Utopia or The Art of Survival
In the early 16th century, the English writer Thomas Moore invented the island of Utopia as a literary paradise of freedom and justice. Since then, the French, the German and the Russian revolutions have failed, and communism was swept away as were the hippie dreams of an alternative life in untouched nature. So where is the Utopia of today? In the midst of animated scientific films, the breakthrough of sensational new medical progress, optimistic advertising spots and techno clips from singer Björk, German philosopher Peter Sloterdijk explains why the dream of collective happiness has to give way to individual ambition in the age of biotechnology and waste society. American political scientist Francis Fukuyama contends that capitalism can no longer be beaten.

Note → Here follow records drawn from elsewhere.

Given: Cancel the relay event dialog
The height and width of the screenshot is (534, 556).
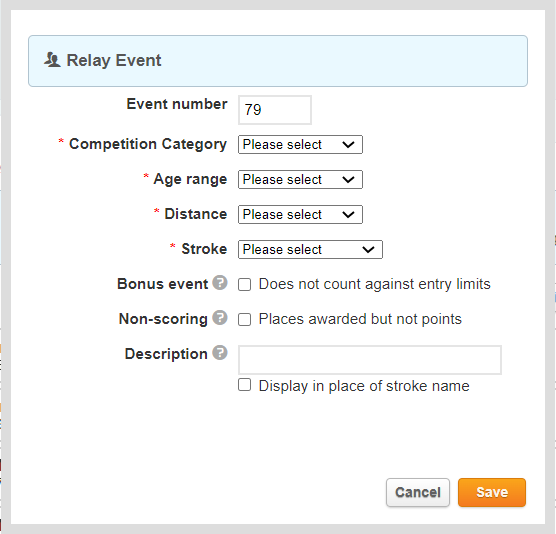Looking at the screenshot, I should click(x=418, y=493).
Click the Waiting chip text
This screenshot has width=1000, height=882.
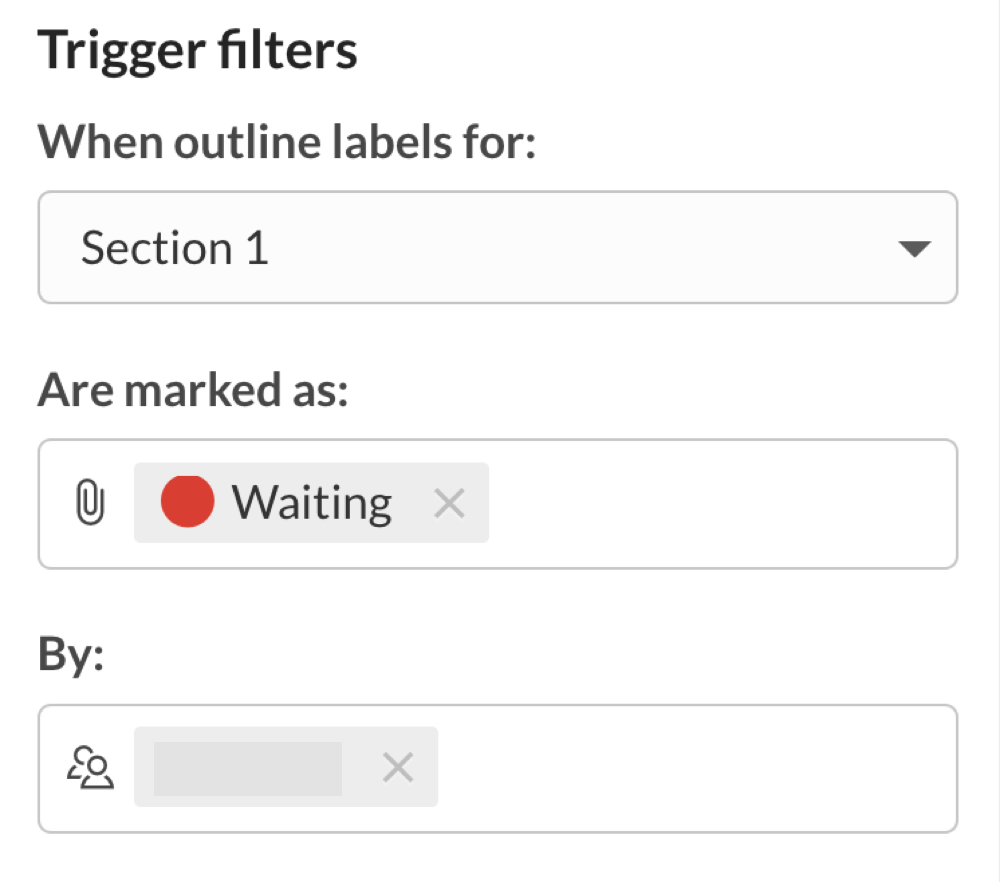310,502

The general secretary of Greenpeace, Thilo Bode, wonders why future and progress are always wrongly considered as the same. Wagner, particle physics researcher at the DESY in Hamburg, genome research specialist Lehrach from the Max Planck Institute in Berlin, Mitchell, the dean of the Medialab at MIT in Boston and computer scientist Randy Katz from Berkeley compare scientific utopia to the status of today’s scientific research. And brain researcher Wolf Singer explains why humanity cannot be considered the pinnacle of creation.
Featuring Wolf Singer, Peter Sloterdijk, Willam J. Mitchell, Francis Fukuyama, Thilo Bode, Alain Fischer, and many others.